A man is stranded on the Timpanooke trail on Mount Timpanogos, and weather is keeping searchers from finding him. Utah County Sheriff's Lt. Yvette Rice said police do not know the man's name. The man's wife went looking for him when he didn't return from a day hike.
To their credit, the Daily Herald constantly updates their articles as more information becomes available and during one of their edits, the spelling was corrected. Here is the current version.

2) From a
description page on the TERT web site:

From Aspen Grove Trail Head to Timpooneke Trail Head - go 5.7 miles on 92 and turn off at Timpanooke and go about 0.5 miles.
TERT is a great organization and one in which I have membership. This just shows the extent of the confusion.

3) In the original incarnation of an article about a boy who was killed by a black bear,
KSL used the Timpanooke spelling repeatedly. It appears that they corrected it in the current article, now that they also have a picture of the campground sign on their site:


Tuesday, June 05, 2007

2007 Squaw Peak 50 Mile Trail Run

For several years now, I've been helping out at various aid stations for a couple of Ultra Marathons put on by John Bozung. Last Saturday, for the third year, I went to Windy Pass with a group of Aid Station people as their communications person. This year, I wasn't alone. There was another radio person to help this time which was a huge help! I actually had some time while there at the station to do something other than track in and out times of all the runners (201 passed through our station this year).

Since it was a low water year and the spring where we normally collect water for the runners was running very slowly, we filtered about 15-20 gallons of water with a hand pump so we would have enough for everyone. The other 30 gallons or so were collected directly from the pipe (installed by the Forest Service?) leading from the spring. The water from the spring runs into a trough which did a good job of collecting the water, it just had some pretty nasty looking stuff in it. Without pumping, we would have run out early, so I'm glad I brought my water filter with me (an MSR WaterWorks). The Katadyne Backcountry filter the other people had there was pretty well clogged (and useless) after they had pumped 3-5 gallons. They told me that it was new when they brought it up for this trip (glad I didn't buy that one!). The water itself looked clear (it was just sitting there in the trough - not zipping down a muddy stream or anything), but I had to clean my filter after every 2-3 liters to keep it running fast, so there must have been a lot of stuff suspended in it.

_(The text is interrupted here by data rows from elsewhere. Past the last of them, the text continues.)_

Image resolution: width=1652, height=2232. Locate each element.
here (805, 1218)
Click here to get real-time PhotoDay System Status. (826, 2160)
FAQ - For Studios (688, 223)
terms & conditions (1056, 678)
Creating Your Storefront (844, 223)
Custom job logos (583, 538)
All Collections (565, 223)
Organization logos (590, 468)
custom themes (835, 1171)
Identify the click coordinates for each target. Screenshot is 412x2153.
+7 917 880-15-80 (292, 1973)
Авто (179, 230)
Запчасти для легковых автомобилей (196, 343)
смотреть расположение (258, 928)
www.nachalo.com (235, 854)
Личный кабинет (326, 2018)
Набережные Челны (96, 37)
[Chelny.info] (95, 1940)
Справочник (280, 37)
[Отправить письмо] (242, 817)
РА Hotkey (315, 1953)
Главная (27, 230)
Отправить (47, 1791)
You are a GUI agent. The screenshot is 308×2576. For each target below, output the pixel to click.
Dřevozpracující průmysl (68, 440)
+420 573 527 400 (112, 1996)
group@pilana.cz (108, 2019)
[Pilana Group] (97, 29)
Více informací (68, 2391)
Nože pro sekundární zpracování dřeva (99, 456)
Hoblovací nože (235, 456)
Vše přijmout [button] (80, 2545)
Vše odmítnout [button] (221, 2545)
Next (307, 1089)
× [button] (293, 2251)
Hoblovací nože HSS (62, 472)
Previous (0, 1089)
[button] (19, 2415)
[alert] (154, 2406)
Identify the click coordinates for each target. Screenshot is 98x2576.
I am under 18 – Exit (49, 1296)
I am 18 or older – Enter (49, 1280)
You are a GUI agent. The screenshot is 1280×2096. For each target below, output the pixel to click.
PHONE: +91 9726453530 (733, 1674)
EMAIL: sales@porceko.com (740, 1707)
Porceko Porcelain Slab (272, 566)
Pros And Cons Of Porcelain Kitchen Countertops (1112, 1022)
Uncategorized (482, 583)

The runners had completed 40 miles when they got to our station and had just climbed 2000 feet up to us (at about 9000 feet) from the last aid station on a hot south facing slope. They were pretty tired. One guy at the end had the worst time of it. The course sweeper stayed with him until he made it to us, and for about 30 minutes alternated between laying down and leaning over a tree puking. He finally was able to drink a little of my still-frozen Powerade that I had stashed and some of an electrolyte drink called Emergency (reference needed) from some of the other aid station people. Although the Utah County Search and Rescue team was already busy on another couple of calls, they did send a team to assist us in case there was a problem. We knew we needed to either get him moving and have the SAR team help us with him if he couldn't make it or just call a helicopter to evacuate him before it got dark. He started feeling a little better and decided to try to get down on his own.

Here he is leaving the aid station. My red shirt looks absolutely huge on him but he sure looks a lot better than he did when he arrived.

After descending some and drinking more of the electrolyte drink, his condition improve quickly and soon he was running down the mountain ahead of the sweep. I believe he even finished the race.

Way to go Phil!

It was a lot of fun and between myself and another aid station person, we got a lot of pictures of the runners. I don't know if we got everyone, but we came close. I hope to be back up there for the Kat'cina Mosa 100K this August.